§ EXCERPT TO READ:
In the last century, there was talk of nationalizing the banks and treating them like public utilities, monopolies over money, if you will. Many nations did just that, including our European trading partners. But, however temporary or interim it might be, “nationalization” has the ring of socialism and would evoke storms of protest and interminable litigation here. Nationalization by decree therefore would be impractical and likely politically impossible.

So are we stymied? I don’t think so. What about “market-based nationalization”? Why can’t the government, perhaps through the Fed, simply buy up the big banks at market prices, dismiss management and the boards of directors, hire teams of finance and economic experts to unscramble their eggs, and sell off the pieces to private investors, perhaps even at a profit?

The crux of the matter is leverage. The big banks have trillions of assets, which the government could never buy on its own. But, as a result of their gambling, swindling and general mismanagement, they also have trillions of liabilities and risks. The net result is a pittance by the standards of our recent bank bailouts.

For example, as of today (September 8, 2011) Morningstar reports Bank of America’s market capitalization as $ 74.9 billion. Buying control would take about half that, or about $37.5 billion. By recent standards of bank bailouts, that is pocket change.

A leak or announcement of the government’s intention might cause the market price to rise in anticipation of a government purchase. Or it might cause the market price to fall even further, in anticipation of a breakup, a loss of the implicit government guarantee, and/or further regulation. But in any event buying control would be orders of magnitude cheaper than bailing out another failure, even without accounting for the expected income from selling off the pieces later.

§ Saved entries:
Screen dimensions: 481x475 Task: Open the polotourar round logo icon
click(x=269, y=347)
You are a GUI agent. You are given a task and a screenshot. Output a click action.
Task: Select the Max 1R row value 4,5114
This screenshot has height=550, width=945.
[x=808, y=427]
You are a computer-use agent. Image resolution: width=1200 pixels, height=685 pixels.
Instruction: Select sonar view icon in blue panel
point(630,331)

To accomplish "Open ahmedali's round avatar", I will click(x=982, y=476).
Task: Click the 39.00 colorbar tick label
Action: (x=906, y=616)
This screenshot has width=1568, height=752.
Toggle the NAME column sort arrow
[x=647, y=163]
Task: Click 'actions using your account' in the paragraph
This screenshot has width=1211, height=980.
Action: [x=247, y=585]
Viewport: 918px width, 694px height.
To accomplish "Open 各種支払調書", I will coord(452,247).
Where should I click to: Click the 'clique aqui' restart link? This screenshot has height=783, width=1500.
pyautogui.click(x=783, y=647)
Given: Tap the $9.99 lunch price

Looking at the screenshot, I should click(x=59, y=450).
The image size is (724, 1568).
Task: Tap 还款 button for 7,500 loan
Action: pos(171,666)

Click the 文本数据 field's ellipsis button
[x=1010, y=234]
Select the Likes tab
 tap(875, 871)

§ REQUIRED WORK: Continue the essay on market-based nationalization of the big banks, starting after its last sentence. The listing above was taken from a separate source.

§ EXERCISE RESPONSE:
By buying, splitting up, and selling off the top five or six banks, the government could recreate a rational, competitive banking systems in two ways. First, it could sell off the retail banking, commercial banking, investment banking and trading (including derivatives) operations separately. Second, it could create regional diversity and restore community banking by selling off regional or local offices separately. In other words, the government could re-create a vibrant, highly competitive banking system like the one that existed before the most recent waves of mergers made our big banks “too big to fail.”

None of this would involve “nationalization” in the old twentieth-century sense. Government intervention would be through securities markets and temporary, only for the time necessary to analyze the banks’ operations, figure out the best way to unscramble the eggs, and sell off the pieces.

Private banking investors would have no choice but bid if they wanted a piece of the action, because, at the end of the process, none of the big banks would remain. Gone would be their implicit guarantees, their increased moral hazard, their entitlement to bailouts, and their political and economic dominance. Market forces would resurge and rationalize our finance sector in accordance with classical capitalist economics.

How would the downsized banks make big deals? The same way they did before the latest waves of mergers made them “too big to fail” and caused market failure. By syndication. Banks would have to collaborate on big deals, bringing the advantage of “more heads than one” to deals involving significant financial risk. Thus the downsizing would reduce systemic risk as well as moral hazard.

Competition would benefit. Local and regional control would benefit. The banks would no longer have enough money and clout to buy legislatures and corrupt the political process. And regulation of the separate sectors (retail, commercial, investment and trading) could be calibrated separately to avoid regulatory overkill. Once the government had downsized the biggest tumors, market forces would do the rest.

This would be a bold, radical plan. But it would work without damage to fundamental free-market principles. It would restore market forces to a sector that long has eluded them. And the end result would be a highly competitive, much smaller and more rational financial sector without the power to corrupt government, command bailouts and make the public pay for its mismanagement and mistakes.